— Set task —
Copy out, unchanged, the part of the records that begins with the line containing "Click the word TRANSIENT" and ends with the line containing "coord(501,105)", including both of those lines.

[Word and element location records]

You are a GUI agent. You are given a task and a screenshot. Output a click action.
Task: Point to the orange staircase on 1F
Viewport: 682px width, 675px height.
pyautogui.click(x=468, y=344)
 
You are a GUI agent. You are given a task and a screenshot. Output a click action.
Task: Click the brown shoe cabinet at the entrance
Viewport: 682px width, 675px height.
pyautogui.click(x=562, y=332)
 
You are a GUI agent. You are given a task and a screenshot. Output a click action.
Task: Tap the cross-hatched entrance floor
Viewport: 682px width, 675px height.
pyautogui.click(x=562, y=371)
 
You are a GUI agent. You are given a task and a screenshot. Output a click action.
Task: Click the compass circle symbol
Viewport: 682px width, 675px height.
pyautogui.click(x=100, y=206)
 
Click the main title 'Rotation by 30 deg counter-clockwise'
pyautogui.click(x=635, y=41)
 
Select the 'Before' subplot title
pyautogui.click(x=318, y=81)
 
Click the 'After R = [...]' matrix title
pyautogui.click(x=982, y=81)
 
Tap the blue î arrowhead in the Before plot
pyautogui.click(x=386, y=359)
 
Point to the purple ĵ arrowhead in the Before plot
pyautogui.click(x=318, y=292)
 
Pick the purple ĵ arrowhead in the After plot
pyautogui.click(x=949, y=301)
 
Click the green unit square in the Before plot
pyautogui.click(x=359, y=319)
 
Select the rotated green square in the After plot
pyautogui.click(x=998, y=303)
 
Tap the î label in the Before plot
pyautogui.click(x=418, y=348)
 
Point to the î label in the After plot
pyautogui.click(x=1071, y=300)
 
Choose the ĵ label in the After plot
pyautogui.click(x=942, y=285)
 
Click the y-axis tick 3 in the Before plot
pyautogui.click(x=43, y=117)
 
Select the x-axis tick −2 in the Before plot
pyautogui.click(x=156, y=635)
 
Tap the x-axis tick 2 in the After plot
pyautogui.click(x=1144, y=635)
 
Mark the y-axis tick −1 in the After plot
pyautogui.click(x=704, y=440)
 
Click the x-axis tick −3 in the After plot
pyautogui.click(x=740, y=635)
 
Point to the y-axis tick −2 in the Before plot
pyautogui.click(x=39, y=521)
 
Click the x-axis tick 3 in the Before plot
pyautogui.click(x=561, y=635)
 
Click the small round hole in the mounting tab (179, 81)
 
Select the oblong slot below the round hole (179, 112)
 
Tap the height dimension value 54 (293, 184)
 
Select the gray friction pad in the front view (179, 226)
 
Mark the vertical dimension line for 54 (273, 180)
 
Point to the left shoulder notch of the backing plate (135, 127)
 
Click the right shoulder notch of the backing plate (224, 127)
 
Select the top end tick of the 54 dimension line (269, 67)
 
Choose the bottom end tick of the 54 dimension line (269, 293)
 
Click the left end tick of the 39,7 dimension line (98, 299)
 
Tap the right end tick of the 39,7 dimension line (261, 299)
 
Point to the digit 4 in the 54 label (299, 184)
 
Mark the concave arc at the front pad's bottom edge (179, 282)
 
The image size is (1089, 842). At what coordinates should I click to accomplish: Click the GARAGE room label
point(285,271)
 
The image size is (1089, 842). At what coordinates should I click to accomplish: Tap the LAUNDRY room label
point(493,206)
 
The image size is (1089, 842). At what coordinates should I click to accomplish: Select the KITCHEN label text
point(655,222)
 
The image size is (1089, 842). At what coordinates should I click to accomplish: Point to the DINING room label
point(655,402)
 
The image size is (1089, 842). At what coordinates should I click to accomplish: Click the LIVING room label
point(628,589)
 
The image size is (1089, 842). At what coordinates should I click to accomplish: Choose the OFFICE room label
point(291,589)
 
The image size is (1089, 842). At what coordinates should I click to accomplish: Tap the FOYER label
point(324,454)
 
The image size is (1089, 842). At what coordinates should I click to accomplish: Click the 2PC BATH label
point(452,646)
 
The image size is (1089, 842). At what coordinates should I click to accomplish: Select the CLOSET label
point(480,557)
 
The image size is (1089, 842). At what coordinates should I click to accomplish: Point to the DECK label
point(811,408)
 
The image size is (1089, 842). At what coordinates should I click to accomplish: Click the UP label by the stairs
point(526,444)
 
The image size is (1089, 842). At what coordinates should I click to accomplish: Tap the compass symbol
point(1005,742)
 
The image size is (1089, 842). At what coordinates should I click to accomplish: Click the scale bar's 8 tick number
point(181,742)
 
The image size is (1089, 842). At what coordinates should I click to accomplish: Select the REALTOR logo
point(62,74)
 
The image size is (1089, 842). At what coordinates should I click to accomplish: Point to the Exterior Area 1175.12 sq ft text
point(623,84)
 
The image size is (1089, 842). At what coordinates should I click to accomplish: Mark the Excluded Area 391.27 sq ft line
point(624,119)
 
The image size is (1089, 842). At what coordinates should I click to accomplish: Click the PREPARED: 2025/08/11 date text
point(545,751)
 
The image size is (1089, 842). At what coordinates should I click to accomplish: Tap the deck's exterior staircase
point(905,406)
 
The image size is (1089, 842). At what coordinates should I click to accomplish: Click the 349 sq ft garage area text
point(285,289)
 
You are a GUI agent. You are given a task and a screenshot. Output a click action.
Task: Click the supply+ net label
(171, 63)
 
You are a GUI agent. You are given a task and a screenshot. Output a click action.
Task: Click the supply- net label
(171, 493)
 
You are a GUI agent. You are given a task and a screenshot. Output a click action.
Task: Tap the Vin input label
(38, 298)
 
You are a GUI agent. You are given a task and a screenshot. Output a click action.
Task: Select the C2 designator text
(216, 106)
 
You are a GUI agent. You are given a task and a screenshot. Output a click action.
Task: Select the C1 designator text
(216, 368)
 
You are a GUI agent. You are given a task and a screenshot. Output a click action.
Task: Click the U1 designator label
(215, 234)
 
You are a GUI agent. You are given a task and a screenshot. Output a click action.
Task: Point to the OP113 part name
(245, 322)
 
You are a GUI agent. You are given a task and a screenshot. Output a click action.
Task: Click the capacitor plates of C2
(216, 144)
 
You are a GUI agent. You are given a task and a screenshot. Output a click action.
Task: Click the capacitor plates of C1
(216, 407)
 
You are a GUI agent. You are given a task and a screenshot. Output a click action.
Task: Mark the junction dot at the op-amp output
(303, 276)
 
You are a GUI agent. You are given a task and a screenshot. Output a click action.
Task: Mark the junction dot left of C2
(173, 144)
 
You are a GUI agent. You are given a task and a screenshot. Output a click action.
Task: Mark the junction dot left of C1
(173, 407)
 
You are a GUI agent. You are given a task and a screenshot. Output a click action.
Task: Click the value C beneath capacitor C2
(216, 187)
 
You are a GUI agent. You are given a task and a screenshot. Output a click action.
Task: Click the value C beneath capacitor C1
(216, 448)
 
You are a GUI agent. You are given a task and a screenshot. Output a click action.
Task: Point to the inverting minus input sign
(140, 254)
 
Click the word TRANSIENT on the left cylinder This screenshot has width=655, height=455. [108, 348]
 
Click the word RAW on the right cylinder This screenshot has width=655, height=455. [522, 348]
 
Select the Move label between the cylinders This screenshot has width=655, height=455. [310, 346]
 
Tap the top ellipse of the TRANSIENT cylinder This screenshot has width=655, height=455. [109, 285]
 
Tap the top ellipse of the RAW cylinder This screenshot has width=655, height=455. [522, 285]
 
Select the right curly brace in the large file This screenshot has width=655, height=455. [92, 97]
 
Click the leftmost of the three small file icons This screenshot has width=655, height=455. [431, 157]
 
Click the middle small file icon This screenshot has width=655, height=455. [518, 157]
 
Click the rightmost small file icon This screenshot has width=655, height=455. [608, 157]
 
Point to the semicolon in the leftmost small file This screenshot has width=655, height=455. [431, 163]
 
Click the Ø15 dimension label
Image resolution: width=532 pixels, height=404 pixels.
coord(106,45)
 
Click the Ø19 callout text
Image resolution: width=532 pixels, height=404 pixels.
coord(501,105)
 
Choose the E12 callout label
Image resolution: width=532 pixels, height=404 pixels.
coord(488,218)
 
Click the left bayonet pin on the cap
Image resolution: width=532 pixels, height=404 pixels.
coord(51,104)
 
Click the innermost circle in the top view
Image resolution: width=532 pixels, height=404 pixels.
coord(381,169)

— Reply to the exercise —
Click the word TRANSIENT on the left cylinder This screenshot has width=655, height=455. [108, 348]
 
Click the word RAW on the right cylinder This screenshot has width=655, height=455. [522, 348]
 
Select the Move label between the cylinders This screenshot has width=655, height=455. [310, 346]
 
Tap the top ellipse of the TRANSIENT cylinder This screenshot has width=655, height=455. [109, 285]
 
Tap the top ellipse of the RAW cylinder This screenshot has width=655, height=455. [522, 285]
 
Select the right curly brace in the large file This screenshot has width=655, height=455. [92, 97]
 
Click the leftmost of the three small file icons This screenshot has width=655, height=455. [431, 157]
 
Click the middle small file icon This screenshot has width=655, height=455. [518, 157]
 
Click the rightmost small file icon This screenshot has width=655, height=455. [608, 157]
 
Point to the semicolon in the leftmost small file This screenshot has width=655, height=455. [431, 163]
 
Click the Ø15 dimension label
Image resolution: width=532 pixels, height=404 pixels.
coord(106,45)
 
Click the Ø19 callout text
Image resolution: width=532 pixels, height=404 pixels.
coord(501,105)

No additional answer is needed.